44 étrangers en situation irrégulière qui observaient depuis le 29 mai une grève de la faim en occupant une ancienne école de Poitiers pour réclamer leur régularisation ont été chassés de force dimanche par la police.

Les CRS sont intervenus sur réquisition du préfet de la Vienne, Bernard Niquet, qui a fait application d'une décision de justice rendue à Poitiers samedi.

Le maire PS de Poitiers, Jacques Santrot, avait annoncé vendredi avoir engagé cette procédure judiciaire à la suite, dit-il pour se justifier, d'un diagnostic alarmant des médecins assurant le suivi médical des grévistes de la faim.
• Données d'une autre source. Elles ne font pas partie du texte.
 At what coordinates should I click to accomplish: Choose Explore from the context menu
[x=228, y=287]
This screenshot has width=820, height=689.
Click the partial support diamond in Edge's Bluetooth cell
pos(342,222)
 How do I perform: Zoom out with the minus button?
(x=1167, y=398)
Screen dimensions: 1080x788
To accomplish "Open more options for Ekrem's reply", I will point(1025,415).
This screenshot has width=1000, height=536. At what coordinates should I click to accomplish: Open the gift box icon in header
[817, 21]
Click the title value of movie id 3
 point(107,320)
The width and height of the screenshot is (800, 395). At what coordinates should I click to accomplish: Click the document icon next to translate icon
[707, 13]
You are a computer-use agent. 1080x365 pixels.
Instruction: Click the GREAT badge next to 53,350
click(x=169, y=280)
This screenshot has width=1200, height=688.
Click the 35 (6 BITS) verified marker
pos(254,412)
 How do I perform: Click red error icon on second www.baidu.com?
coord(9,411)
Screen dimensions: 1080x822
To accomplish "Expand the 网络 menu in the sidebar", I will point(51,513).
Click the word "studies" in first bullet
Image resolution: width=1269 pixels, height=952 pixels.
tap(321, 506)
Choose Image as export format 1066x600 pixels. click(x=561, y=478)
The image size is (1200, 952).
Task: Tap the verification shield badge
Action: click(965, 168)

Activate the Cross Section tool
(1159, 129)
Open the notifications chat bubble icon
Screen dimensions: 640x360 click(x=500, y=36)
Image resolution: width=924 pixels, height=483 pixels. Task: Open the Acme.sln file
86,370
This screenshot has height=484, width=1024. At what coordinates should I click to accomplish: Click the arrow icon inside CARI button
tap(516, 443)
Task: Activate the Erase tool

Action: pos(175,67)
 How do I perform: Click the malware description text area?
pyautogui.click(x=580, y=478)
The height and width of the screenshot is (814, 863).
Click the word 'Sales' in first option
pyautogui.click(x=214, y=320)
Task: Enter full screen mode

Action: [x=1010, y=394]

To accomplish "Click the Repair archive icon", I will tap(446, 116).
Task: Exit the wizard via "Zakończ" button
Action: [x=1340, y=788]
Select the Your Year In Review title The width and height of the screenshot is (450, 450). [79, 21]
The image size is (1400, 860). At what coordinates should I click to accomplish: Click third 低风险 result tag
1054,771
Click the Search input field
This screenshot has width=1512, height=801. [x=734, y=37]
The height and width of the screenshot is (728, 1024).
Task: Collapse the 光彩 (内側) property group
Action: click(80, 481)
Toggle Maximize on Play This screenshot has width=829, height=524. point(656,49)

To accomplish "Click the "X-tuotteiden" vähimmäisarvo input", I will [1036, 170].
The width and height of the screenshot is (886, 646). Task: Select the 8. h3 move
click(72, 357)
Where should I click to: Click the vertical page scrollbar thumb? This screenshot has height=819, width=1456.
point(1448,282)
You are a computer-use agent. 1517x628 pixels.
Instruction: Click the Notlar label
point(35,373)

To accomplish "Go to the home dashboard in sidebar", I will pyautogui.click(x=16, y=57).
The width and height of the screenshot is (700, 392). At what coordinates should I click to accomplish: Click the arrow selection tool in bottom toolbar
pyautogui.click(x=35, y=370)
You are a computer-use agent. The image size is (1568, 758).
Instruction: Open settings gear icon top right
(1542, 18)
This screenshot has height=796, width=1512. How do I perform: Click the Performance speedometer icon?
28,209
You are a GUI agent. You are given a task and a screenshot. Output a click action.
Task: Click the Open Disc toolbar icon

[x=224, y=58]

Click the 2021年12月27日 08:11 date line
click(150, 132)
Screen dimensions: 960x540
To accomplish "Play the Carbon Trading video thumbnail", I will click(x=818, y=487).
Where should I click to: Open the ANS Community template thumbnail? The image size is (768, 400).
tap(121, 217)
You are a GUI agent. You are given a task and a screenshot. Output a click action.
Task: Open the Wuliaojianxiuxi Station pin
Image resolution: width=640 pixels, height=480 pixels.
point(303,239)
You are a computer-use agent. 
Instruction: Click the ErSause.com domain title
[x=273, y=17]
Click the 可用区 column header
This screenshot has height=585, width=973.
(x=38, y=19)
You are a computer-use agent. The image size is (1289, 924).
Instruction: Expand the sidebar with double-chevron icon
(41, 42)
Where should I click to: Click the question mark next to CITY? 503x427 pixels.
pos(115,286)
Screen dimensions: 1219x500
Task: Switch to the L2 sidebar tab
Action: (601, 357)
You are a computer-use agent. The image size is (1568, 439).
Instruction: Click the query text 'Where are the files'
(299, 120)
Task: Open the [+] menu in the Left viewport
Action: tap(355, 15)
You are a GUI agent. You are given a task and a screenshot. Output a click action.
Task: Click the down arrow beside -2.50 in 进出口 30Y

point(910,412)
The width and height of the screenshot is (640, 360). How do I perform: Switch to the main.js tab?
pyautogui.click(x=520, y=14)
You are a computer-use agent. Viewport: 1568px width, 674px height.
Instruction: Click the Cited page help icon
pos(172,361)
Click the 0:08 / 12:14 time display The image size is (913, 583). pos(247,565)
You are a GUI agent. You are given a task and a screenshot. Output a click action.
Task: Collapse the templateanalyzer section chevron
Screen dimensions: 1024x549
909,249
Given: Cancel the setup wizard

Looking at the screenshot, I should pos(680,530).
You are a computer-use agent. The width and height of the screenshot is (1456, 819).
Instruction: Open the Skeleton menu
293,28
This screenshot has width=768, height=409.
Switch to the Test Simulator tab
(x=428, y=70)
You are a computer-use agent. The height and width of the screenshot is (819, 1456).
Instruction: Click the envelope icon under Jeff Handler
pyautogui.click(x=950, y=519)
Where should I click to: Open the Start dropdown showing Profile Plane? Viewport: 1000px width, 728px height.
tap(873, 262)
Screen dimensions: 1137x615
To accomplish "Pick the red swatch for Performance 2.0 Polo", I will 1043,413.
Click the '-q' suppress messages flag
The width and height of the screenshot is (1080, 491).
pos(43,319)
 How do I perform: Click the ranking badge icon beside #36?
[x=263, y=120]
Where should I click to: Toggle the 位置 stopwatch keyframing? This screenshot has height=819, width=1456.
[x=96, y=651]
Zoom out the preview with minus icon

C'est le socialisme même !

Un à un, les 44 étrangers dont quatre femmes, majoritairement originaires de Guinée, ont été évacués et laissés libres.

Cinq d'entre eux ont été hospitalisés après un examen médical.

Les autres, regroupés sur le parvis du Conservatoire national de région, voisin de l'école, demandaient à être conduits à l'hôpital.

Après négociation, ils ont accepté en début d'après-midi de quitter les lieux, de mettre fin à leur grève de la faim et à rentrer à leur domicile avec en main un protocole de ré-alimentation, selon un porte-parole de leur comité de soutien.

Le 29 mai dernier, ils étaient 98 dont 23 femmes, originaires principalement de Guinée mais aussi du Sénégal et de Sierra Leone, à commencer la grève de la faim pour réclamer la régularisation de tous les étrangers séjournant illégalement dans la Vienne.

Une liste de 349 personnes concernées a été remise ensuite à la préfecture qui a annoncé le 17 juin en avoir régularisé 70, puis 37 autres le 24 juin. Tous les régularisés avaient cessé leur mouvement de grève ainsi que quelques autres non concernés.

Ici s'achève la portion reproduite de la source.